BEGIN

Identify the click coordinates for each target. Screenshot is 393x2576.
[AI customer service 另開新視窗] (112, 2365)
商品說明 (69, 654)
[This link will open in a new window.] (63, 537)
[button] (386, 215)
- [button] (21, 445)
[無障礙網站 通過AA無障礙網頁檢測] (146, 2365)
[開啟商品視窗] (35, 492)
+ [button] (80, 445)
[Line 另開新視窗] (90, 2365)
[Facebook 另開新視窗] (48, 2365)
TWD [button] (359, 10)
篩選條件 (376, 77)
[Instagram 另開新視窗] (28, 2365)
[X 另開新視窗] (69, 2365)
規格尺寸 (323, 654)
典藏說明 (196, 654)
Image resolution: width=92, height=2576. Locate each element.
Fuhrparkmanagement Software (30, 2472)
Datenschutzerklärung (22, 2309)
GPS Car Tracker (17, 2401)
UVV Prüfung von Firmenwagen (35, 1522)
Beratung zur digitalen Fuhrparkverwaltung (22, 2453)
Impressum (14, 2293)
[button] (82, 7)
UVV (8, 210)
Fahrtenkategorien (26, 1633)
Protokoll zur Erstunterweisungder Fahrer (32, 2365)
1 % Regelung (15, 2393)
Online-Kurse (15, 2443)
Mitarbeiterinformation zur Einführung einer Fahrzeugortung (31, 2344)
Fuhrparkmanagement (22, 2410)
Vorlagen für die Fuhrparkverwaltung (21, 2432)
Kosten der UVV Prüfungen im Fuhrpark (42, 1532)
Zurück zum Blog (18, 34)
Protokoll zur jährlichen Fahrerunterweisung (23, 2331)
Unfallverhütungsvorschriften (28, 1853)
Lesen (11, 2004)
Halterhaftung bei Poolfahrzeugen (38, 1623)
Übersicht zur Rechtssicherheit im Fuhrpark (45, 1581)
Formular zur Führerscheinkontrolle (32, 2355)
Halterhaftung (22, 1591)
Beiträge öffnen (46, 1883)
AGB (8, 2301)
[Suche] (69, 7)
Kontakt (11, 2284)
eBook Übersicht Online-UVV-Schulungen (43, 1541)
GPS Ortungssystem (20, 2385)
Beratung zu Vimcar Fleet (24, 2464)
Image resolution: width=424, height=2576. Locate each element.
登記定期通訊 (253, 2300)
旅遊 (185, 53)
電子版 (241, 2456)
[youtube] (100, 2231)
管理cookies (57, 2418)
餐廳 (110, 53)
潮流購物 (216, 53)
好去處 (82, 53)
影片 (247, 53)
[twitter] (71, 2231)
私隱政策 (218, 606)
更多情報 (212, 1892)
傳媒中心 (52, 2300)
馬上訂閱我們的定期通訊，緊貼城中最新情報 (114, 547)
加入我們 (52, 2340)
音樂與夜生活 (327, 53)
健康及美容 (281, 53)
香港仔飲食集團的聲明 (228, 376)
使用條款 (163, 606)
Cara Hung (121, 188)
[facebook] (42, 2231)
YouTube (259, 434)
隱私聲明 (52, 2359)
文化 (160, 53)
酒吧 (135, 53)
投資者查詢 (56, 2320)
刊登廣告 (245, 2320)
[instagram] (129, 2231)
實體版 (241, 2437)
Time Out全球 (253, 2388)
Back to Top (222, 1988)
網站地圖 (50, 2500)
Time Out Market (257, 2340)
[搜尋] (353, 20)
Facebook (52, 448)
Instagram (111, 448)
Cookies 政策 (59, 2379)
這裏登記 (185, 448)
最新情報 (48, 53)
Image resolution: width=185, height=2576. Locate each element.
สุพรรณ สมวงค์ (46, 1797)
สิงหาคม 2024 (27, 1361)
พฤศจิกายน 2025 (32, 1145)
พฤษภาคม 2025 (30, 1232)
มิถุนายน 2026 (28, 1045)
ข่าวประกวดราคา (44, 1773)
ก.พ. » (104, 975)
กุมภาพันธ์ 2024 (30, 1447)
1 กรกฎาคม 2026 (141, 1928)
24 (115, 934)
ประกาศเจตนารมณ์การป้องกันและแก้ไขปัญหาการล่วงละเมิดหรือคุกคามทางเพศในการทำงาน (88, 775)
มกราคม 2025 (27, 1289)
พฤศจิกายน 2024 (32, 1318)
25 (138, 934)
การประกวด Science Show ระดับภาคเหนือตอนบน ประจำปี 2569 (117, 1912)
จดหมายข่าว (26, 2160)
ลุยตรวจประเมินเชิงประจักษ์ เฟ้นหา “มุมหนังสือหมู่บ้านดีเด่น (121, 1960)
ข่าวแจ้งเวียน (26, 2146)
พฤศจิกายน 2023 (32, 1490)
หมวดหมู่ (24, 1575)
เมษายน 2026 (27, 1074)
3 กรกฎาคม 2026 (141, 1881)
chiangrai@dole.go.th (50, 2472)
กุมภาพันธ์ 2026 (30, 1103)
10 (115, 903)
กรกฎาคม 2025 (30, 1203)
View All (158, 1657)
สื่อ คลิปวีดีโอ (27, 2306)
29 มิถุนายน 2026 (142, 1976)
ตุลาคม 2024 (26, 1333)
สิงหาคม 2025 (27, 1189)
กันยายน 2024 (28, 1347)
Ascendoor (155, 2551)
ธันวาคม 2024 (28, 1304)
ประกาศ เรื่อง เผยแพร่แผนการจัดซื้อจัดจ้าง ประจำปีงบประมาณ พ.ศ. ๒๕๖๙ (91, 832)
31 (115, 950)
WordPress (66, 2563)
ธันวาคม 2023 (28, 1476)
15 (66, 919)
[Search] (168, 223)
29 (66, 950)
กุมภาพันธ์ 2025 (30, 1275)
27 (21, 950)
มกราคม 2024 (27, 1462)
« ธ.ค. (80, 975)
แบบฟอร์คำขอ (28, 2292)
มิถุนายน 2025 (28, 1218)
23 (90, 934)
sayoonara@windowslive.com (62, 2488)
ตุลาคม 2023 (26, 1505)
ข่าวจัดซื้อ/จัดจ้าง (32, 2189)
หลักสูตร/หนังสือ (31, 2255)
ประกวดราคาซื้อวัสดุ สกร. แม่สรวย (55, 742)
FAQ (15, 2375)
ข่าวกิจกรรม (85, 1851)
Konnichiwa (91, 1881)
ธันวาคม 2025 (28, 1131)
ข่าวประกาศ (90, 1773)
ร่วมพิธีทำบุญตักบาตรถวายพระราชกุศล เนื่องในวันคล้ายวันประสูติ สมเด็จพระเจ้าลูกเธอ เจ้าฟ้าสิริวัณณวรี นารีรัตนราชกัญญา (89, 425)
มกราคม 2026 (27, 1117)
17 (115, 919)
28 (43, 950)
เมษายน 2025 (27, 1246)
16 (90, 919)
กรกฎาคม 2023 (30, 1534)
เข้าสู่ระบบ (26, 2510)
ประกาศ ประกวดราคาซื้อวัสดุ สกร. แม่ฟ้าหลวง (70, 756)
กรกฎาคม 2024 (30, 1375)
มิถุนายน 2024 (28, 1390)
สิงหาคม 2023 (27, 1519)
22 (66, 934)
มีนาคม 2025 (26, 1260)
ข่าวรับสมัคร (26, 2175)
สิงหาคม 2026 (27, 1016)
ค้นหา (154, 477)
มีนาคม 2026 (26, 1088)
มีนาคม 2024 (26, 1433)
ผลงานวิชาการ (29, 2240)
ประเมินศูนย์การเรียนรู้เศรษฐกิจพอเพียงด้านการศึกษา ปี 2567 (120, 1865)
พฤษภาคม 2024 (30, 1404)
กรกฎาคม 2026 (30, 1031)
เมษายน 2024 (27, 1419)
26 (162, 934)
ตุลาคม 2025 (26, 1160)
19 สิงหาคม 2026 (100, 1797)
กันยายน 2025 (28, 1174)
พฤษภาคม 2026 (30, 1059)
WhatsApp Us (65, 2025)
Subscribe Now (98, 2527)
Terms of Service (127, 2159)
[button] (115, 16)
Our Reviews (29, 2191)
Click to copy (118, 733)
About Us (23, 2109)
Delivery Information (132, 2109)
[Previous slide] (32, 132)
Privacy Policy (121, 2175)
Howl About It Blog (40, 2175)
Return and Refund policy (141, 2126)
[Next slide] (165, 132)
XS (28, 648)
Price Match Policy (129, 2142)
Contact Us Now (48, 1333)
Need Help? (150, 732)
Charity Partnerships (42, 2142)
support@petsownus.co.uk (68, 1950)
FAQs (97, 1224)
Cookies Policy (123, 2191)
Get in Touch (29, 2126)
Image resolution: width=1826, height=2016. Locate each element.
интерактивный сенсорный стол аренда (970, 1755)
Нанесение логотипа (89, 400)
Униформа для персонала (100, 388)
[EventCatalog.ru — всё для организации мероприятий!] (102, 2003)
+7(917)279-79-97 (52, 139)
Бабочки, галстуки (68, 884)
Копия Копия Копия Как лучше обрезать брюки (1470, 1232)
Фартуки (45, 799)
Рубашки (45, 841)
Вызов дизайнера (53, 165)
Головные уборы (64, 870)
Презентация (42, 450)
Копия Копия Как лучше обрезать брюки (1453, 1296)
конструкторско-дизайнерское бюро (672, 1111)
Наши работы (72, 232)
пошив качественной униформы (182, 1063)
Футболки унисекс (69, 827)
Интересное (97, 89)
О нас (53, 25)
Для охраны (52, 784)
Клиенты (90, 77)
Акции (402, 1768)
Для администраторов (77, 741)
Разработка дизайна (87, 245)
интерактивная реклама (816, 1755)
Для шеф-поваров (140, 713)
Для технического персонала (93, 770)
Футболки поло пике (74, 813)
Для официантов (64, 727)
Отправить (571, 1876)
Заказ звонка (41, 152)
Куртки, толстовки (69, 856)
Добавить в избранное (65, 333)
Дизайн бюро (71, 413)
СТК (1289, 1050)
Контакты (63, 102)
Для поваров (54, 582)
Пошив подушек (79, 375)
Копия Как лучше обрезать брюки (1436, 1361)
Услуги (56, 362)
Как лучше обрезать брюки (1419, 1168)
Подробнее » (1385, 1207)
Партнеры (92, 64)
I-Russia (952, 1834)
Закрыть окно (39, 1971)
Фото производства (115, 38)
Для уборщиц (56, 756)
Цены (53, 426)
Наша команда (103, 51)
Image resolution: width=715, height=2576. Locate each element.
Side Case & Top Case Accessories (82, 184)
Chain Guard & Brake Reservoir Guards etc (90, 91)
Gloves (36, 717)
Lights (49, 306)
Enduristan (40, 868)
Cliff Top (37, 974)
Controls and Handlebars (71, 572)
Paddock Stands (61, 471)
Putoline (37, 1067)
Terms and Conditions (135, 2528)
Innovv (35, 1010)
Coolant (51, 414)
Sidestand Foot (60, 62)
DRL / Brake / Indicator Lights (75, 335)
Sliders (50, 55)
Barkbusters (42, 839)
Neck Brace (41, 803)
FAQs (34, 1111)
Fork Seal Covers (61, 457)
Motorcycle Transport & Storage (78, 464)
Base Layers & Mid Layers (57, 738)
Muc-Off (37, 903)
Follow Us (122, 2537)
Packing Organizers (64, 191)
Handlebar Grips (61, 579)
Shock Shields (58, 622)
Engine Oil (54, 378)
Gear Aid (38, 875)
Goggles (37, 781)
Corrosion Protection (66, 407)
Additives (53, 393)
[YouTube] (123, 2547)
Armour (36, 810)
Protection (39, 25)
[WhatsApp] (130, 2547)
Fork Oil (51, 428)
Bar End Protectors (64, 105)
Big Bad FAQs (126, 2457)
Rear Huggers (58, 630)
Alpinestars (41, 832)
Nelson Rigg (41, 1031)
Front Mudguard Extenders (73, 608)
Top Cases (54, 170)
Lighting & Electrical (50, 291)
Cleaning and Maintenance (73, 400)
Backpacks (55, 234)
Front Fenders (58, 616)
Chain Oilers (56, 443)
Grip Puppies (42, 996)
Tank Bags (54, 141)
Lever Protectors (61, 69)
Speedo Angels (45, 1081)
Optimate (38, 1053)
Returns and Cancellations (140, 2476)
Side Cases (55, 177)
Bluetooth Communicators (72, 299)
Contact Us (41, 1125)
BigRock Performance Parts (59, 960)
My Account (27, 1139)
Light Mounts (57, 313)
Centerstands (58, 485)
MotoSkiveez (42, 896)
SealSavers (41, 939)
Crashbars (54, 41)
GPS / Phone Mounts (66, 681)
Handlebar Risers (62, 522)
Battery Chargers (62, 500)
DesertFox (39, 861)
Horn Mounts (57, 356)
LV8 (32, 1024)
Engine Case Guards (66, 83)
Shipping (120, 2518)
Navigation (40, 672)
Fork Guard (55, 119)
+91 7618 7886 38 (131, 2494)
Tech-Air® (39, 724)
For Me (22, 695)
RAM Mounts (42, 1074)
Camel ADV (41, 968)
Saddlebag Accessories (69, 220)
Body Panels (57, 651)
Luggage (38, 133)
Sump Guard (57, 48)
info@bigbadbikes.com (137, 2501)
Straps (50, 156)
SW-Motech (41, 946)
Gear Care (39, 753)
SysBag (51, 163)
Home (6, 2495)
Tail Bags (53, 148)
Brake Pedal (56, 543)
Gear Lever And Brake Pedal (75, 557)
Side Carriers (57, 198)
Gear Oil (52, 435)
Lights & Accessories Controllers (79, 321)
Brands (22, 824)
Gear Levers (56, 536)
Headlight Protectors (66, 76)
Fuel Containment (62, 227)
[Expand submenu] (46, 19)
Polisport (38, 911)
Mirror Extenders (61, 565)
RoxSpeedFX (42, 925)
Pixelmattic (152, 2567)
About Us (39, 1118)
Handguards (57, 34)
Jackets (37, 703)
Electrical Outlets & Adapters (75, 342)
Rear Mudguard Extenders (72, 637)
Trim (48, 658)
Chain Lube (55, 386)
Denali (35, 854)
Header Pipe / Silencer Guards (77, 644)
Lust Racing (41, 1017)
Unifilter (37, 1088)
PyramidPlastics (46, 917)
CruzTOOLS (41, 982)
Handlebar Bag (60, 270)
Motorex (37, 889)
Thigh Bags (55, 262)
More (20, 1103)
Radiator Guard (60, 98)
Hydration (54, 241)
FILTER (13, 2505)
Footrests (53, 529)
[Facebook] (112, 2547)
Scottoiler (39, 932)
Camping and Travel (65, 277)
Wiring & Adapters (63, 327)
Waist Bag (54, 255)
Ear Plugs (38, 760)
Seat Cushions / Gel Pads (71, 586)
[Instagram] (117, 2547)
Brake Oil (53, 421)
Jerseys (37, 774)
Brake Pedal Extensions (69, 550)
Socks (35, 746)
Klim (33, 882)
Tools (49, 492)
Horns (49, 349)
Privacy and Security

END

WORK REQUEST: Return, exactly, the lines from the first line of the records above to the line containing "典藏說明 (196, 654)", both included.

RESULT FOR THIS EXERCISE:
Identify the click coordinates for each target. Screenshot is 393x2576.
[AI customer service 另開新視窗] (112, 2365)
商品說明 (69, 654)
[This link will open in a new window.] (63, 537)
[button] (386, 215)
- [button] (21, 445)
[無障礙網站 通過AA無障礙網頁檢測] (146, 2365)
[開啟商品視窗] (35, 492)
+ [button] (80, 445)
[Line 另開新視窗] (90, 2365)
[Facebook 另開新視窗] (48, 2365)
TWD [button] (359, 10)
篩選條件 (376, 77)
[Instagram 另開新視窗] (28, 2365)
[X 另開新視窗] (69, 2365)
規格尺寸 (323, 654)
典藏說明 (196, 654)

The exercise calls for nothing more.